At the beginning of the third lap, Van der Poel trailed Van Aert by nearly 20 seconds and few people would put money on the defending champion at that point of the race. Still, a good passage through the sand just before the second ascent of the bridge brought him back to 10 seconds from Van Aert.
Apart from the time loss during the crash, there was additional time loss coming up, being forced into the pit area to get a fresh bike.
“My saddle was broken during the crash. I decided not to switch at the first pit area because it would’ve cost me five additional seconds which I didn’t want to offer that early, even though the gap was significant straight away,” Van der Poel explained.
Puncture and sand prevent ‘more thrilling race’

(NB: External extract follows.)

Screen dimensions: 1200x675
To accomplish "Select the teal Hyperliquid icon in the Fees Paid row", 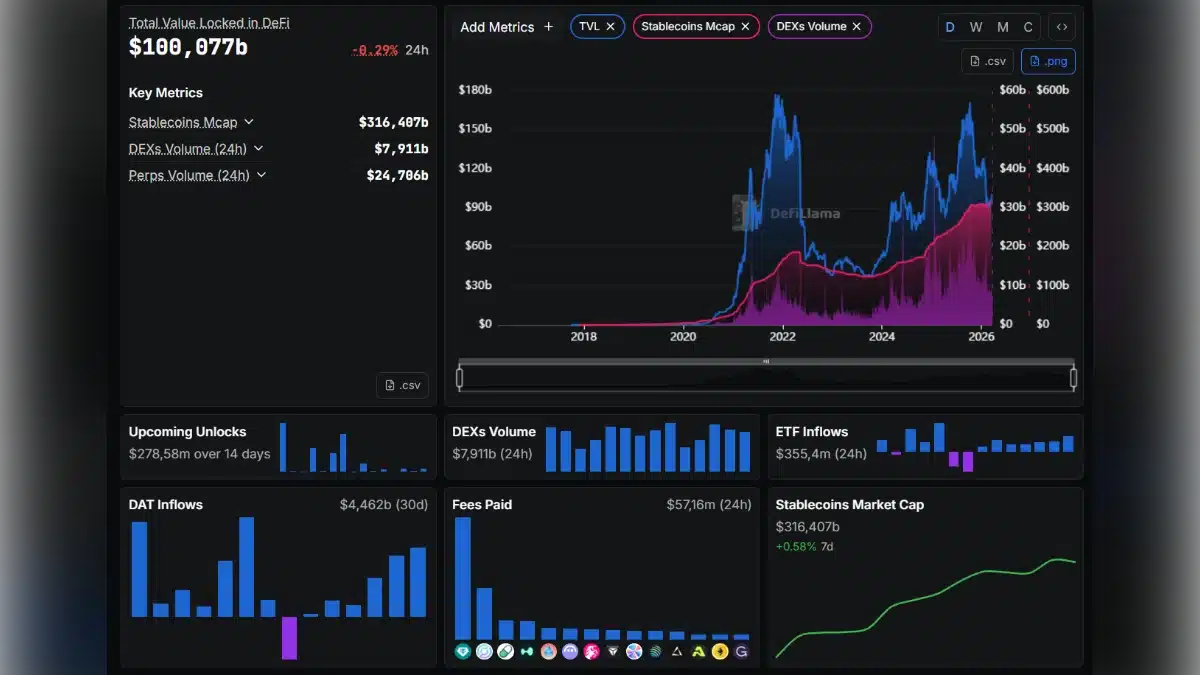I will point(462,650).
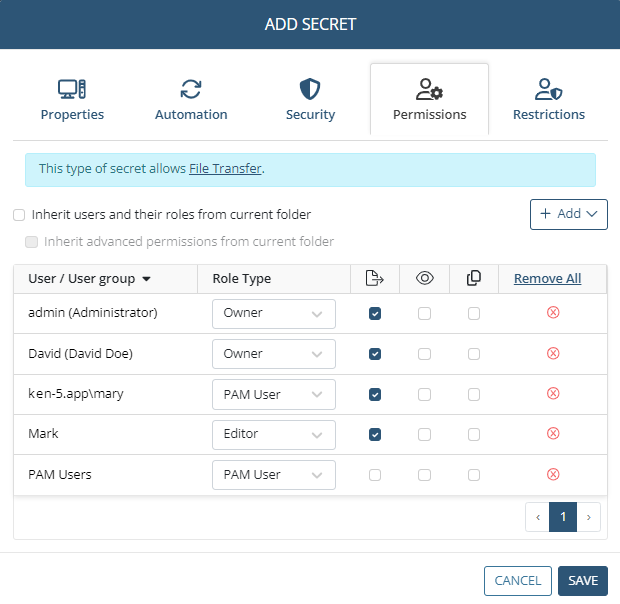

When entering the Hippodrome, Van der Poel switched bikes and the gap on Van Aert grew to 13 seconds. Afterwards, it turned out that Van Aert noticed his puncture while riding along the same pit area. Van der Poel quickly gained back ground and before the end of the third lap he blasted by Van Aert.
“Briefly it wasn’t looking great. I did have the feeling that it was possible to set things straight. I didn’t panic, not even after the crash. I was lucky to come back on Wout economically because Wout punctured. I felt like I was coming closer and Wout’s puncture certainly helped. It’s a pity that it happened,” the Dutch rider said.
“I felt like I was getting stronger each lap and started to get the hang of the course. During the second half of the race I felt like I was in control of the race. If you’re looking at the second half of the race, then the balance is clear from that perspective that it would’ve been possible for me to come back without him puncturing but maybe it would’ve been a more thrilling race.”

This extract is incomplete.